TASK 1. Return the part of the post on Boethius from "1500 Years of" to "you know too.", copied word for word.
TASK 2.
Answer these questions using the post on Boethius:
(a) In what year was Boethius executed?
(b) Where was the merchant who asked "Who was Boethius?" from?
(c) What did the porter do besides pronouncing the name of Boethius?

##### EXCERPT #####

Thursday, January 25, 2007

1500 Years of Light from Death Row

In the picture for this post, you see our hero, Dale Ahlquist, between two great English writers - er - between actors portraying two great English writers. Even I - no lit'ry guy - know who they are. I hope you know too.

Today, as I peruse the amazing treasure-house of Dover Publications, in awe of its strong resonance with the works of G. K. Chesterton, I would like to tell you about a book not by Chesterton - but which is mentioned by Chesterton. GKC's Chaucer links not two great writers (like Dale in the picture!) but three - Alfred the Great, (849-899) the King of Wessex; Jeff (aka Geoffrey) Chaucer (ca. 1340-1400); and Anicius Manlius Severinus Boethius, executed for treason (?) in 524 A.D.

I mention the full name of the third author in order to avoid the confusion GKC fell into:
I wrote in these columns some reference to Alfred the Great translating Boethius. [See August 27, 1910 CW 28:588; July 26, 1927 CW 34:343, or October 19, 1935] When this was mentioned. in the hotel then my home, I naturally supposed it was an interest in Alfred the Great. I found everybody indifferent to that glory of Wessex and the world, but full of a most commendable cultural curiosity about Boethius. One four-square Yorkshire merchant faced me firmly and said, "Who was Boethius?" I told him the very little I know about that sage of the Dark Ages; how he made a digest of the old pagan philosophy for the use of Christians, and was a popular authority throughout the Middle Ages; how he was killed by Theodoric; see any encyclopaedia. A moment after, a lady shot up to me, shrill with congratulations, and cried, "Oh, Mr. Chesterton, I'm so glad you mentioned Boethius." I was bemused. I went out into the night. In the front of the hotel I found the porter - and the portent. For the porter also pronounced the name of Boethius, though he pronounced it in a curious way. Also, he went into fits of laughter. I then found that Boethius was the name of a horse, running in a race of enormous national importance. ... it is much more exciting that Alfred translated Boethius than that he did or did not burn cakes. For those who can appreciate a fight, when it is a fight for anything worth fighting for, the career of Alfred of Wessex is much more thrilling than a horse-race. Nor is it irrelevant, in the matter of the race between rival ideas in history. Alfred in translating Boethius had certainly picked a winner. It is all part of one very dramatic story, which stars with Boethius being murdered by a barbarian chief, and ends with Alfred being victorious over the barbarian chiefs. The relation between the Saxon king and the Roman philosopher stands for that relation between England and Europe, which was actually in some ways more intimate and international in the rude conditions of the Dark Ages than in the more refined conditions of the modern age.

##### RECORD SET #####

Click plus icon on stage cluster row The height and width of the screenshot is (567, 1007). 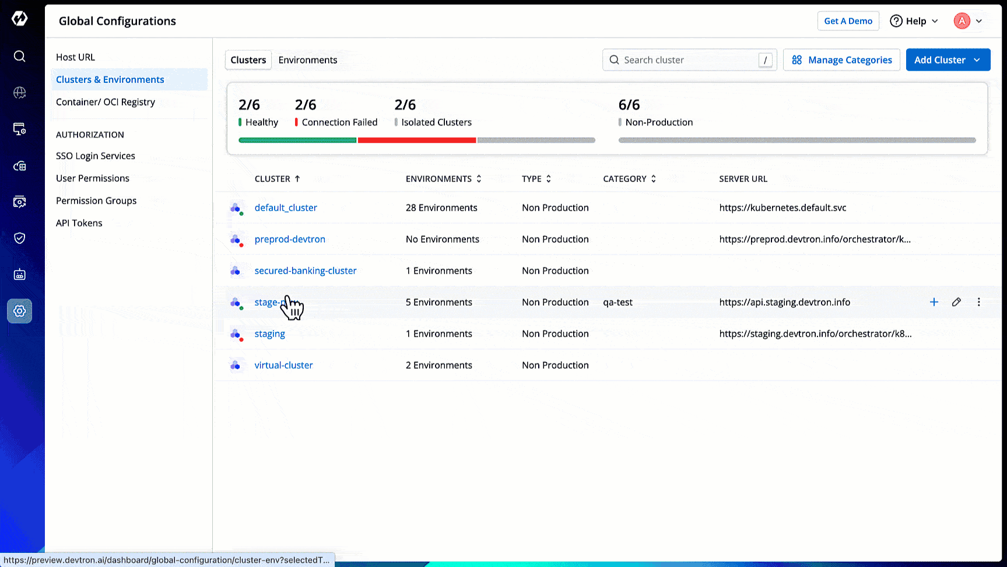point(934,302)
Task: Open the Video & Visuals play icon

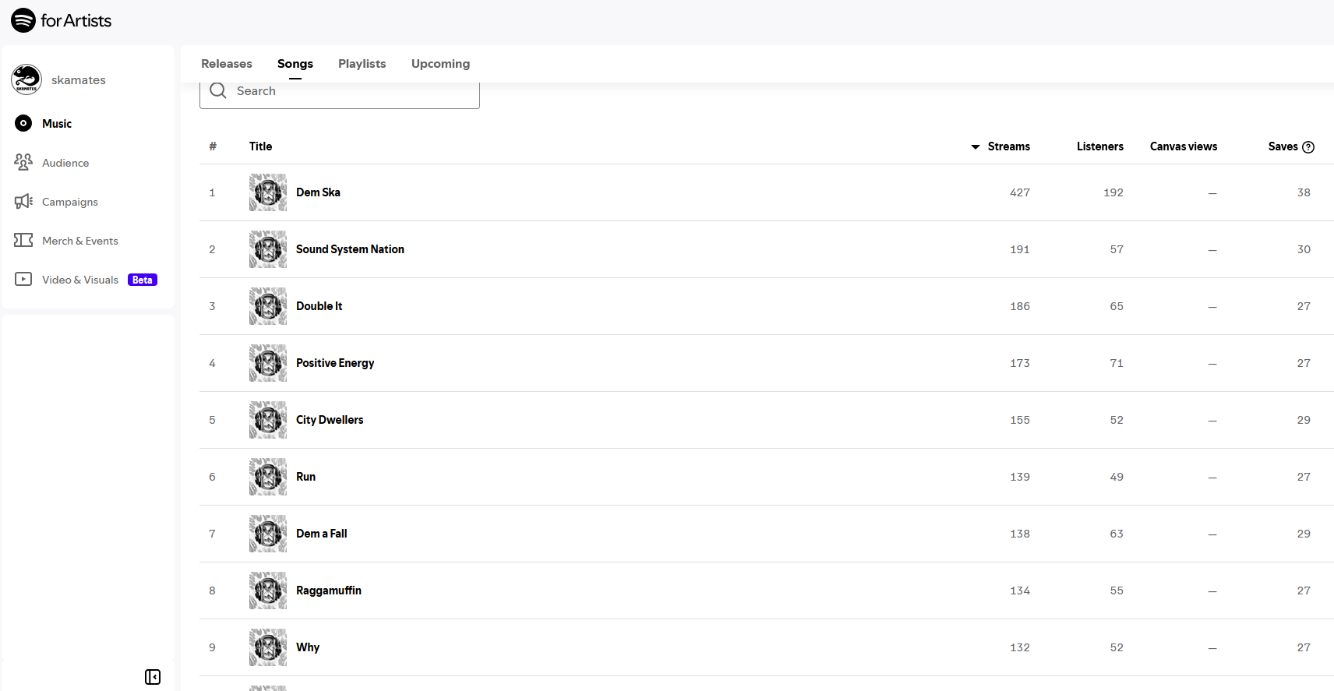Action: pos(23,279)
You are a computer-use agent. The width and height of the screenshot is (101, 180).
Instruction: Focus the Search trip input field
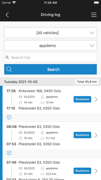(51, 57)
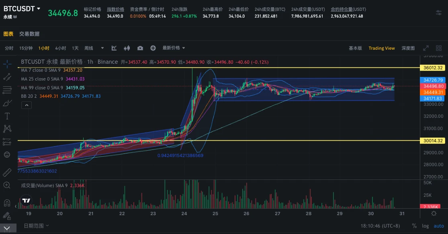The height and width of the screenshot is (234, 448).
Task: Switch to the 交易数据 tab
Action: [x=29, y=34]
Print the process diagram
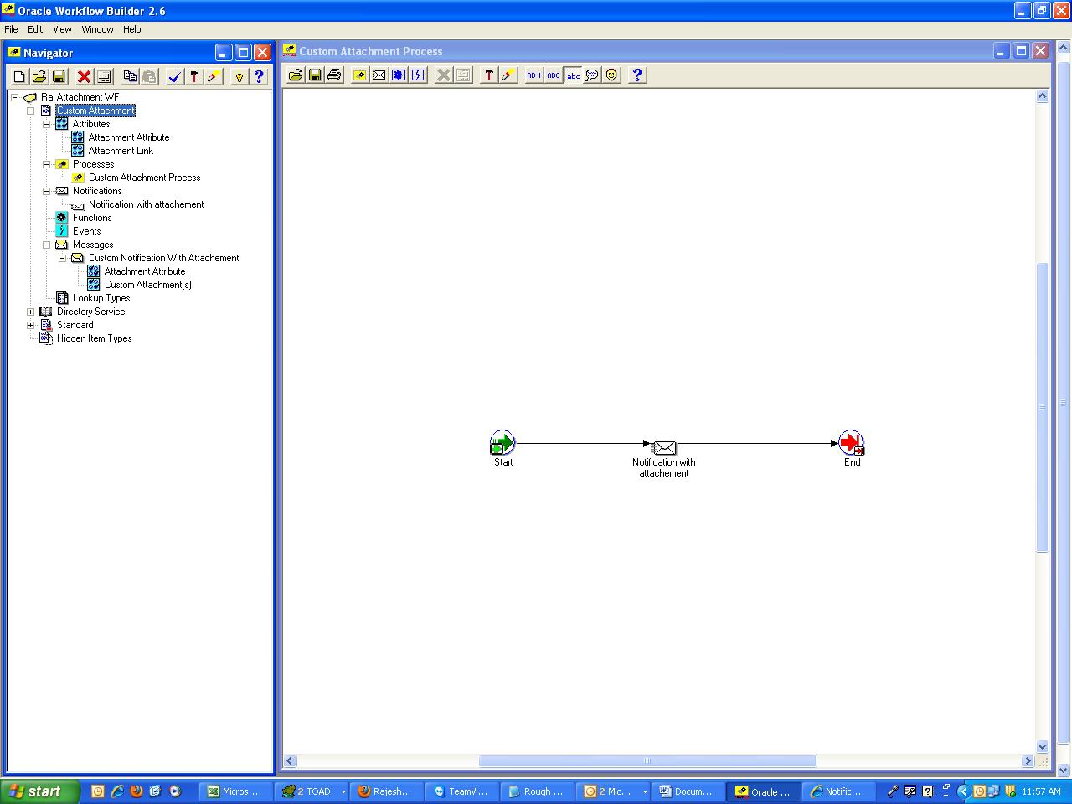This screenshot has width=1072, height=804. point(334,75)
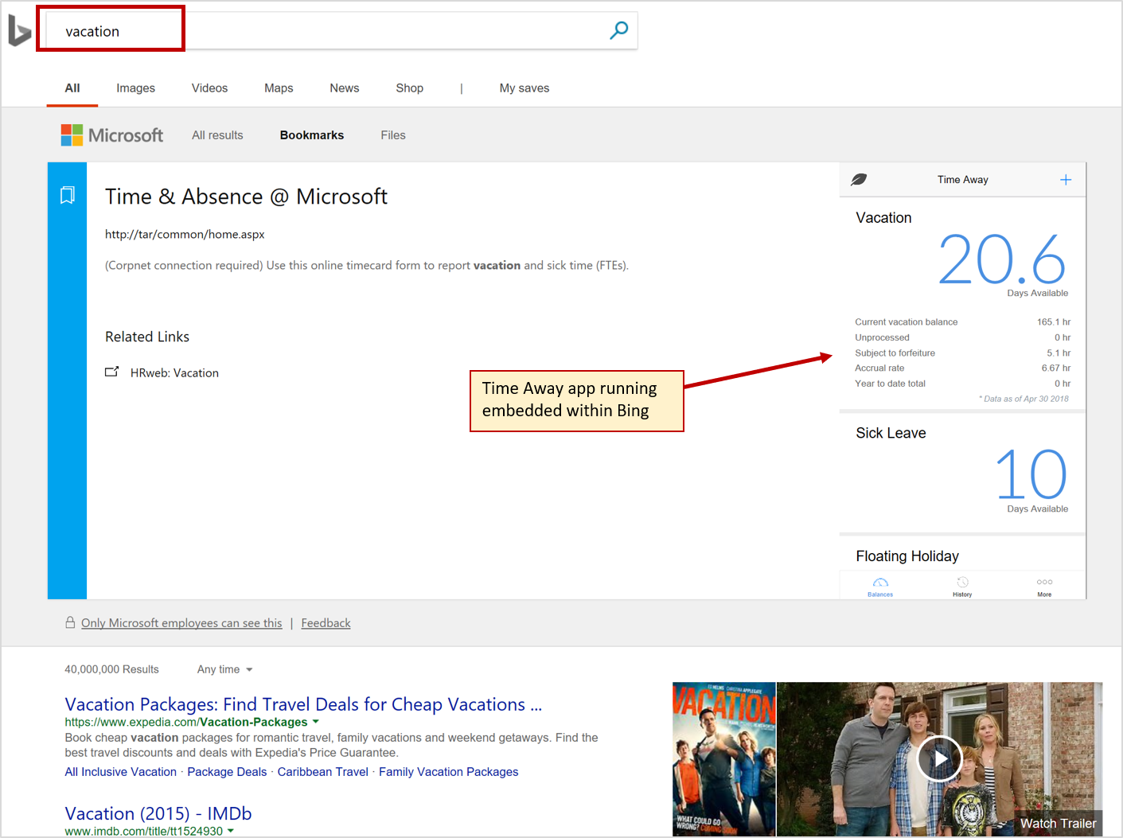
Task: Open the Bookmarks filter tab
Action: [x=311, y=134]
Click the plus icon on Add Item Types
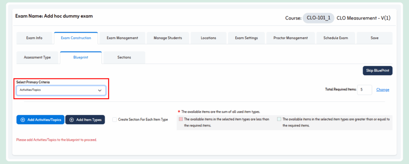Screen dimensions: 409x164 71,120
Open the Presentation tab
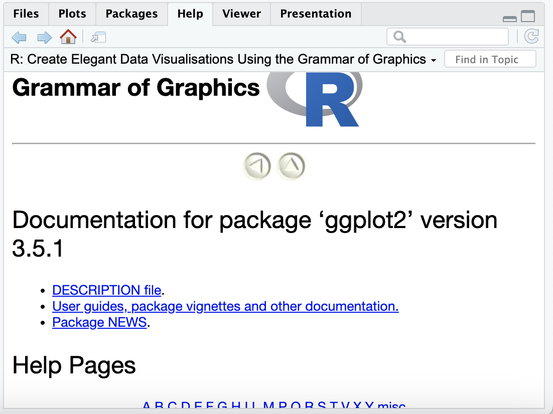This screenshot has width=553, height=414. coord(316,14)
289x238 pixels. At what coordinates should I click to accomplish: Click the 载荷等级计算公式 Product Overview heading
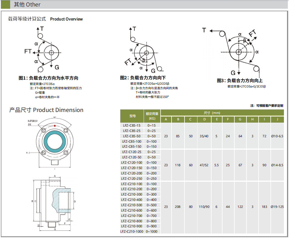(x=45, y=19)
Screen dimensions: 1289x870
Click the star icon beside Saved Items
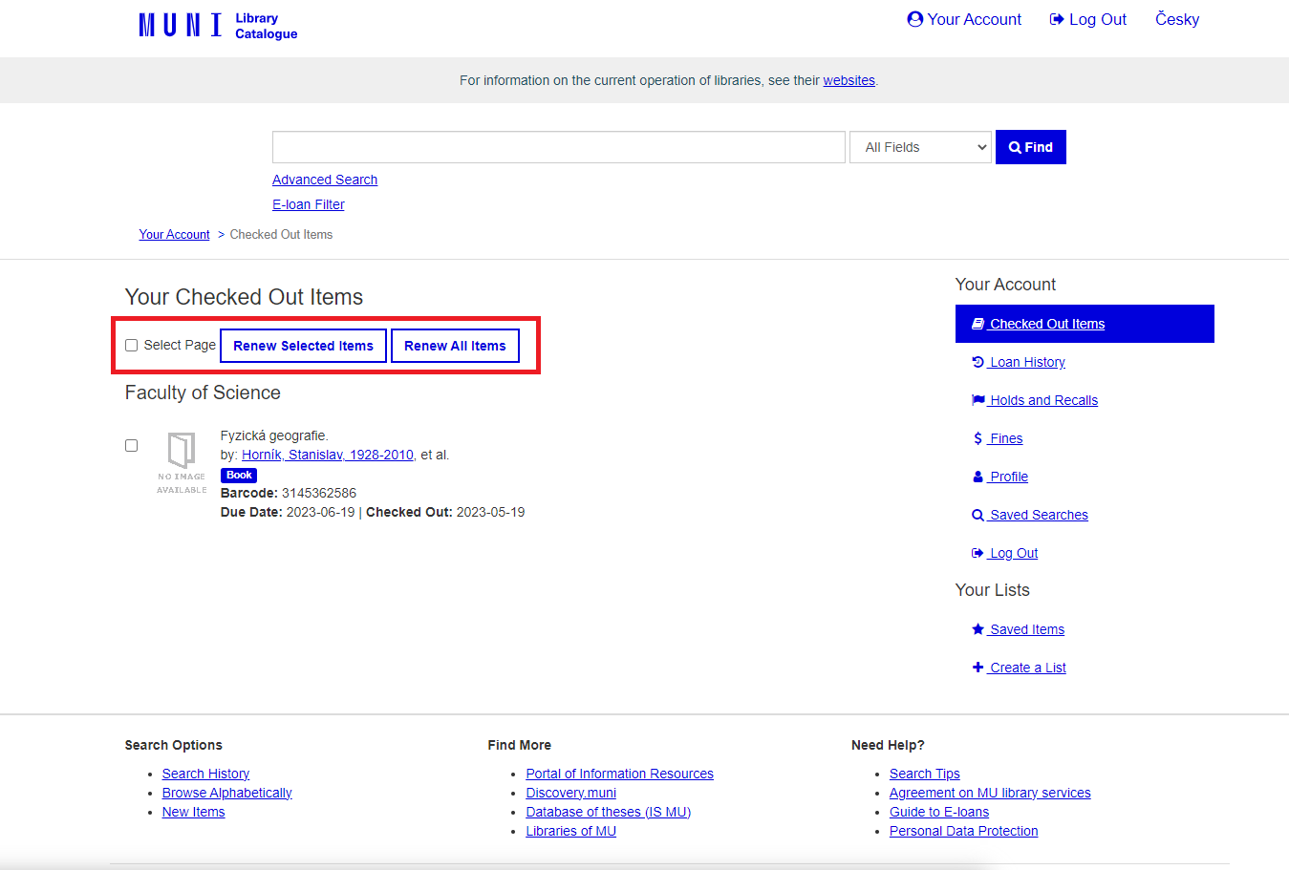click(x=977, y=629)
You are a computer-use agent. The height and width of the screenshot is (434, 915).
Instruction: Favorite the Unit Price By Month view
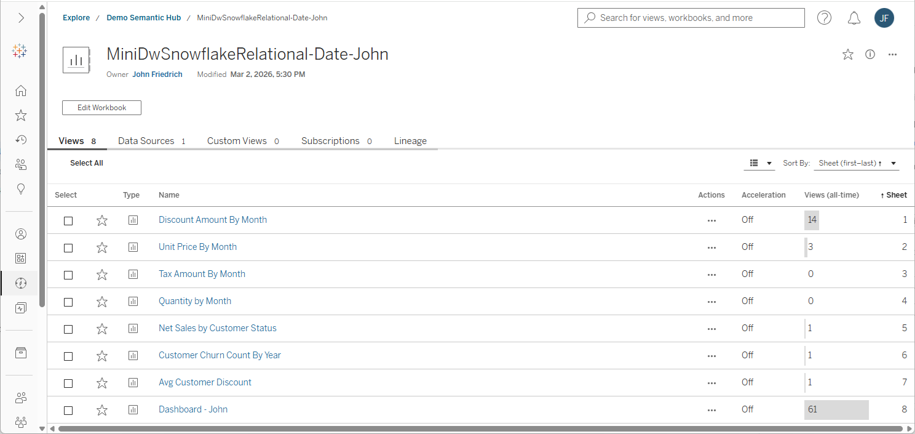102,247
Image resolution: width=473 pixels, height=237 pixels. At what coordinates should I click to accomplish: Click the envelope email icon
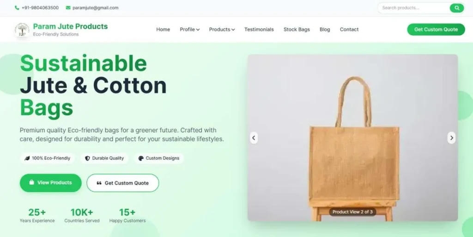[68, 8]
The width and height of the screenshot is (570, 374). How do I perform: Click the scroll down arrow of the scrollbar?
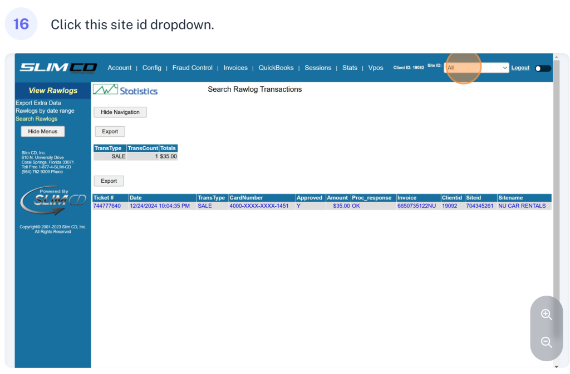(557, 367)
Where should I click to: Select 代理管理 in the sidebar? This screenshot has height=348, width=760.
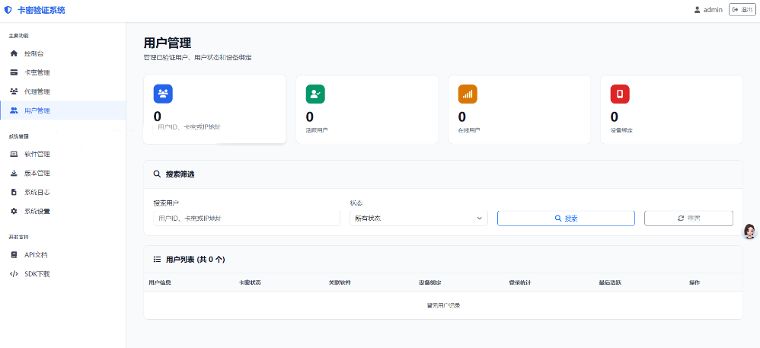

#####

FINAL RESULT 1.
1500 Years of Light from Death Row

In the picture for this post, you see our hero, Dale Ahlquist, between two great English writers - er - between actors portraying two great English writers. Even I - no lit'ry guy - know who they are. I hope you know too.

FINAL RESULT 2.
(a) 524 A.D.
(b) Yorkshire
(c) He went into fits of laughter.